Banu Ekren bu sırada uygulama üzerinden eşini takip ettiğini ve “tren istasyonuna değil kanala doğru yönelmesi nedeniyle” kendisini yeniden aradığını söylüyor:
“Beni meşgule aldı. Ama adımları hızlanmıştı, uygulama koştuğunu gösteriyordu. Acaba hızlı mı yürüyor, meşgule aldığı için bir yere yetişmeye çalışıyor olmalı diye düşündüm. Ancak 10 dakika sonra internet bağlantısı kesildi.
“26 Kasım 22.42’den itibaren kendisinden haber alamıyoruz.”

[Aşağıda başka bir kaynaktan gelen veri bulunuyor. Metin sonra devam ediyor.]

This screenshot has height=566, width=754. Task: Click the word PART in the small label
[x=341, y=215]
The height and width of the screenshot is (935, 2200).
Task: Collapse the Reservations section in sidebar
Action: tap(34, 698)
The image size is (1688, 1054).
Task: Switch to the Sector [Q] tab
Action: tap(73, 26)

27 Kasım’da arama çalışmaları başladı
Banu Ekren olay gecesini yarı uyuyarak geçirdiğini ancak ertesi güne halen umutlu uyandığını anlatıyor.
Hava koşulları nedeniyle ulaşımın aksamış, eşinin de Londra’da mahsur kalmış olabileceği ihtimali nedeniyle yine de umutla beklediğini aktaran Ekren, eşinin iş arkadaşlarına da haber vermemesi üzerine polisle temas kurdu.
Banu Ekren, elindeki telefon uygulamasının verilerini polisle paylaştı. Orhan Ekren’in içinde neredeyse tüm özel eşyalarının bulunduğu çantası da yer bildiriminin sinyal verdiği son bölgede bulundu.
Banu Ekren eşinin bulunması için kanaldaki ilk aramanın 1 Aralık Pazar günü yapıldığını söyledi.
BBC Türkçe’ye konuşan kayıp kişi bürosundan bir polis, kanalda iki kez tam gün dalgıçlı arama yapıldığını söylemişti.
Londra polisi, Ekren’in bulunması için kanalın “sürekli tarandığını” da aktarmıştı.
11 Aralık günü yayınlanan kayıp kişi bildirisindeyse 48 yaşındaki Ekren’in fotoğraflarını paylaştı ve olası görgü tanıklarının polise başvurmasını istemişti.
Polisin çağrısı olay saatinde bölgede olan kişiler ve demirli haldeki kanal botu sakinlerine yönelikti.
Banu Ekren kendisine bilgi veren yetkililerin, kanal botlarının hareketi ile Thames Nehri’ne kadar sürüklenme olabileceğinin aktarıldığını anlatmıştı.
Farklı senaryolar
Tüm eşyalarının çantasında olması ve üzerinde kimlik bulunmaması nedeniyle, hastanelerle temasa geçildi. Ancak bir sonuç çıkmadı.
Banu Ekren buradaki bot sahiplerinin eşinin akıbetiyle ilgili bilgi sahibi olabileceği ihtimalini de dile getirdi, ancak 11 Aralık çarşamba günü akşam saatlerine kadar polise başvuran herhangi bir görgü tanığının olmadığı bildiriliyor.
Emniyetin olayı “sıra dışı” olarak sınıflandırdığını söyleyen Ekren, polisin “intihar” olasılığını da kendisine sorduğunu söylüyor.
Özel hayatında eşinin “mutsuzlukları, depresif halleri” olduğunu doğrulayan Banu Ekren, o gün böyle bir ruh halinde olmadığını aktarıyordu.
Eşinin kaybolduğu gün, kendisiyle sonraki günler için program yaptığını da anlatıyor.
Türkiye’nin Londra Konsolosluğu da olayı takip etiğini açıklamış, konsolosluktan bilgilendirme notları paylaşılmıştı.
BBC Türkçe’ye açıklama yapan konsolosluk yetkilileri, emniyet makamlarıyla olayın başından beri temas halinde olduklarını duyurdu.
Yetkililer, herhangi bir ihbarın kendilerine ulaşmadığını da aktarmıştı.